道内の書店数はここ10年で765から563まで減ったそうです。

ただ、この記事に出てくる「出版科学研究所」の「ネットから無料で情報を得るのが一般化」したために「雑誌の売り上げが大きく減少」したのが原因という見解はどうなのでしょう。

業界の現状分析としては正しい。でも現場の人間からすると首肯し難い。左脳が理解しても右脳が納得しない。

売れ数が落ちたのは事実です。長年担当をやっていたので、月々の数字で実感していました。
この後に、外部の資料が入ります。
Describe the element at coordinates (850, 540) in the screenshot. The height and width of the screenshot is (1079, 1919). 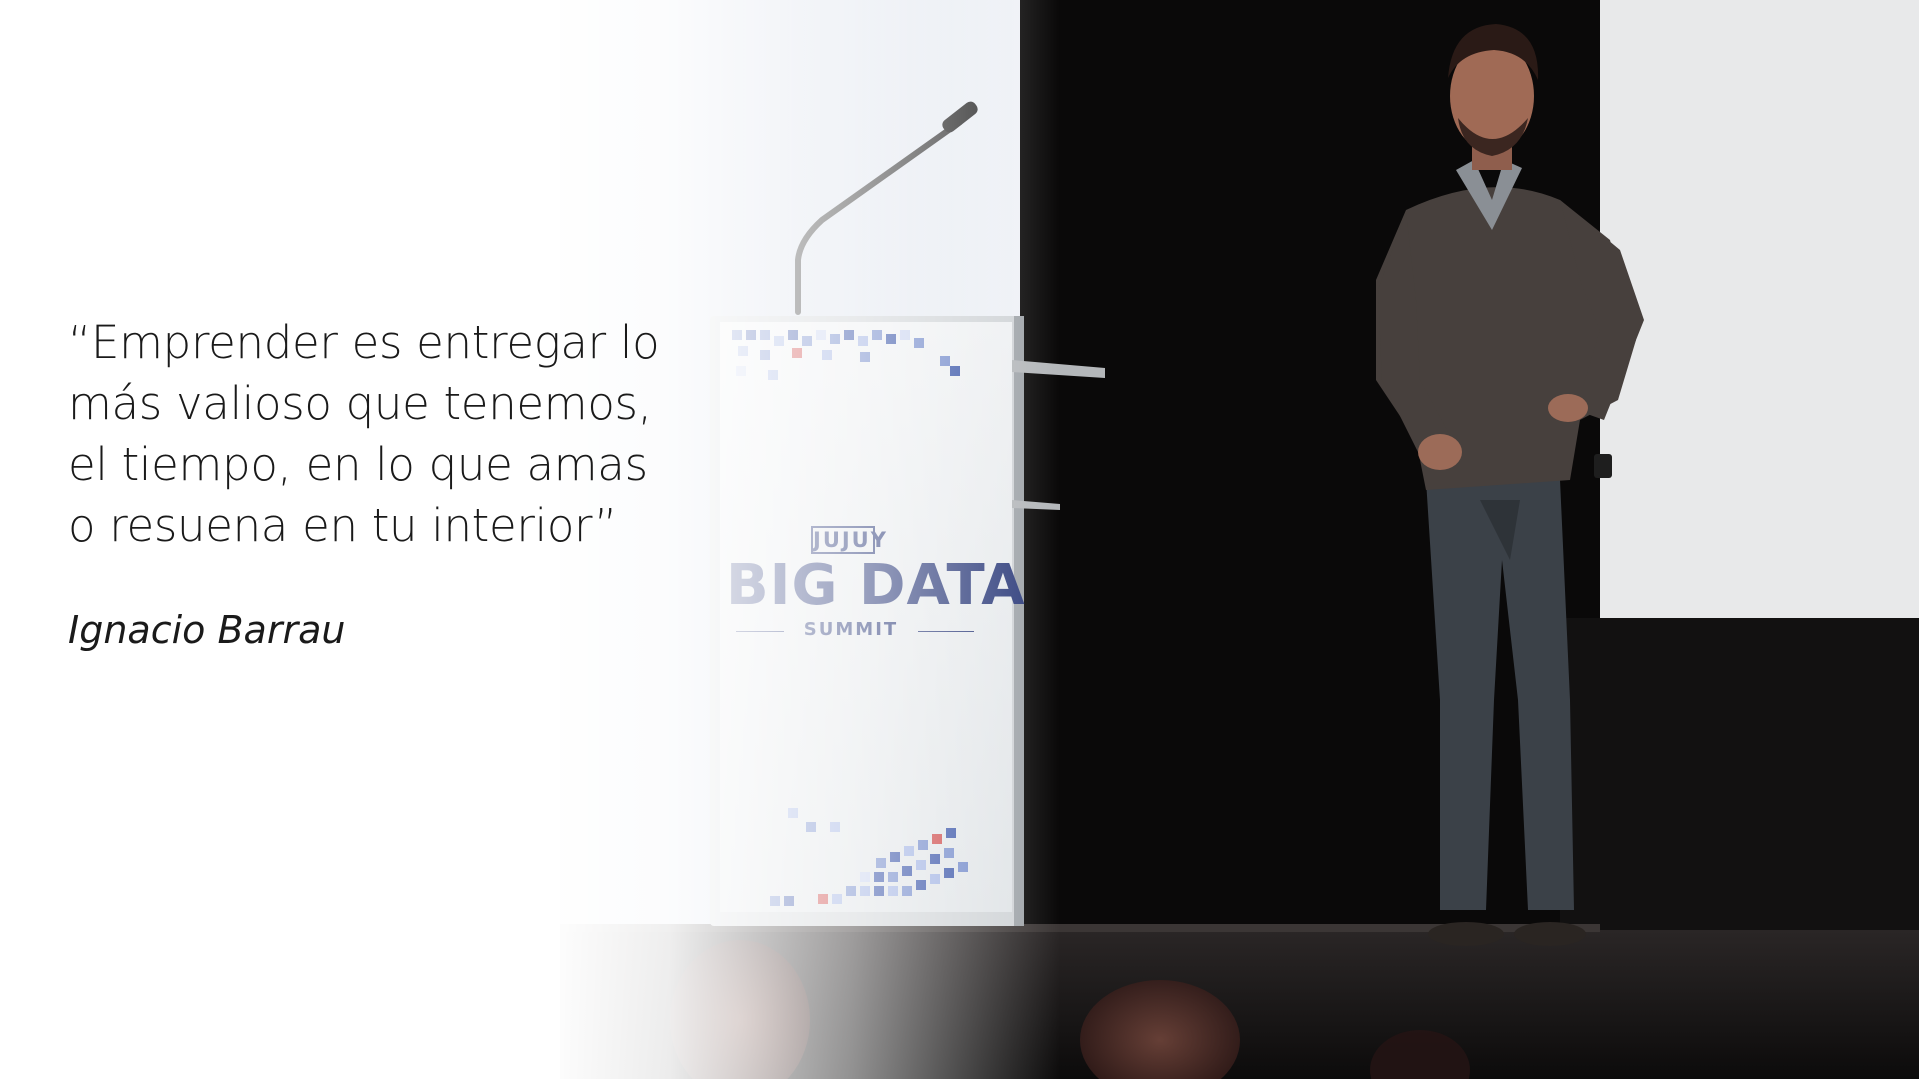
I see `podium-jujuy-text: JUJUY` at that location.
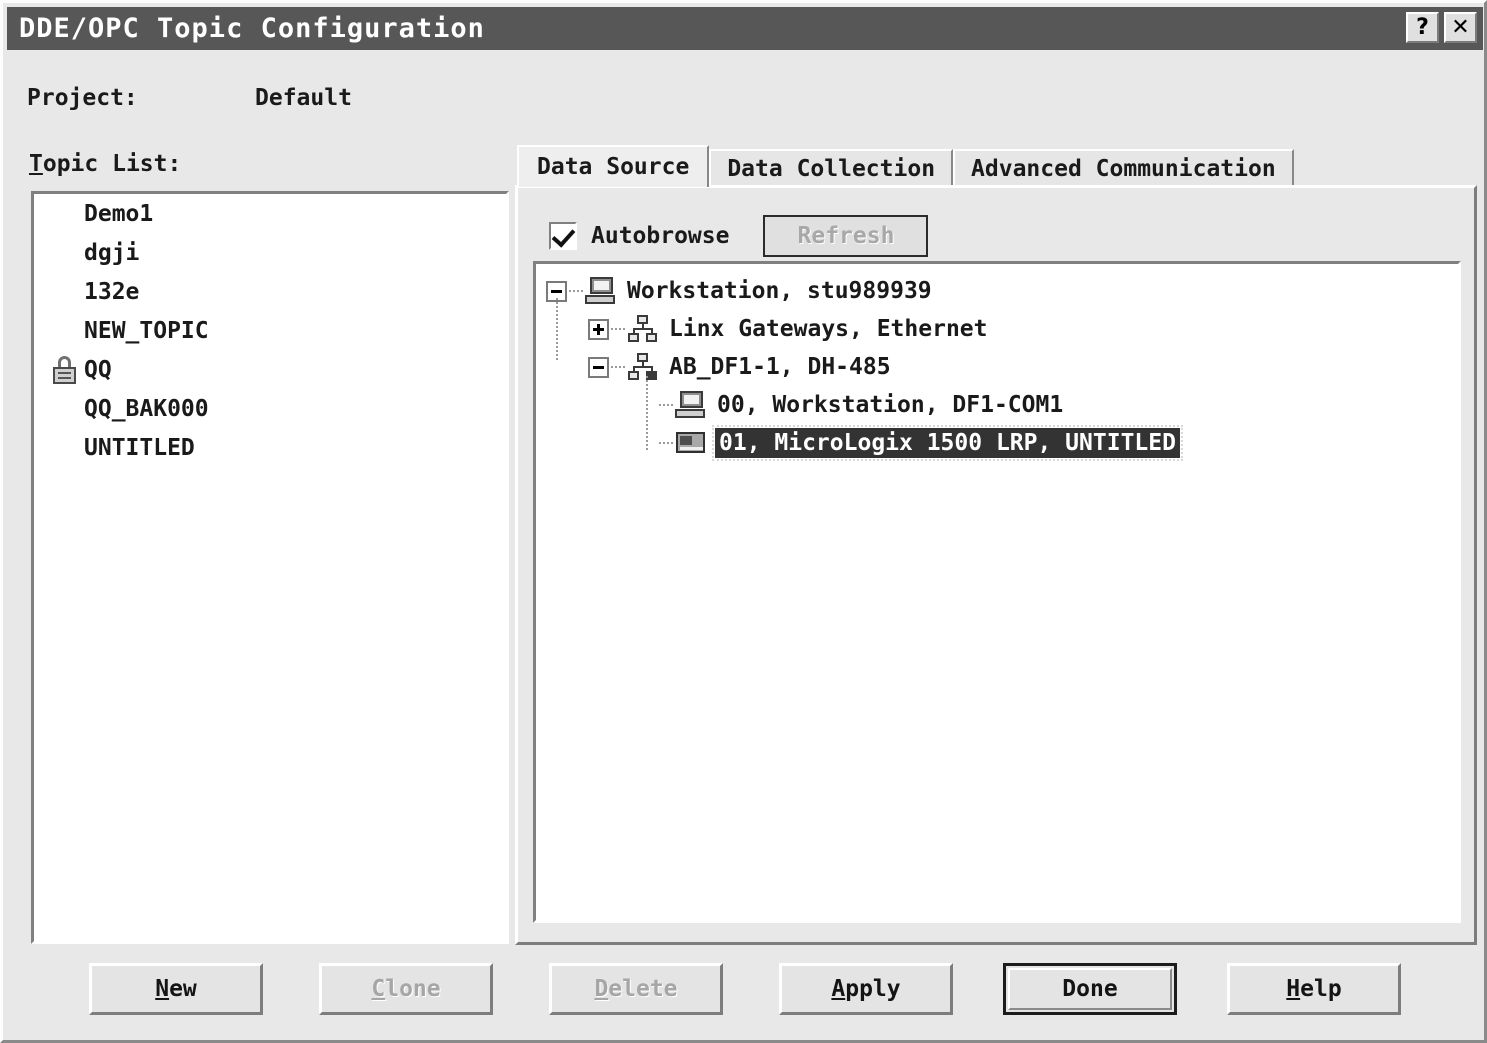 Image resolution: width=1487 pixels, height=1043 pixels. I want to click on tree-node-label: 01, MicroLogix 1500 LRP, UNTITLED, so click(948, 443).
横田増生「潜入ルポ アマゾン帝国の闇」にも、雑誌の売り上げはピーク時に比べて5割以上落ち込んだとあります(書籍の落ち込みは3割強とのこと)。

でもじゃあ毎月前年比を割っていたか、というと実はそうでもない。アンテナを張り、取次と連絡を取り、売れそうな号を事前に多めに指定する。もしくは初日の動きを見て、いけそうなものを版元品切れになる前に素早く注文する(なくなってからでは間に合いません。基本的に雑誌は重版しないので)。このふたつで対処していました。

たぶんガンガン売れていた頃よりも担当はずっと大変です。人手が減った分、レジや荷受けや検品、備品の発注など他の業務に費やす時間が増えています。しかも女性誌や芸能誌の予約に関しては、いまの方がはるかに多いのです。

個々の奮闘に触れず、ただ「雑誌の売り上げが落ちた」「だから本屋が減った」と全体的な傾向を唯一の事実として書かれると、書店員が無力な存在に思えてきます。

雑誌は本とは少し違います。いくらか肩の力を抜いてパラパラ捲れる。雑誌が売れるという事実は、その社会における「心と懐の余裕」を体現しているのではないでしょうか? 雑誌を読めるだけの精神的&時間的なゆとりがある、買えるだけの金銭的な余剰がある。それらの証明。

なので「雑誌を売るための方策」として「余裕ある働き方実現」「消費税ゼロ」を掲げます。ホントに。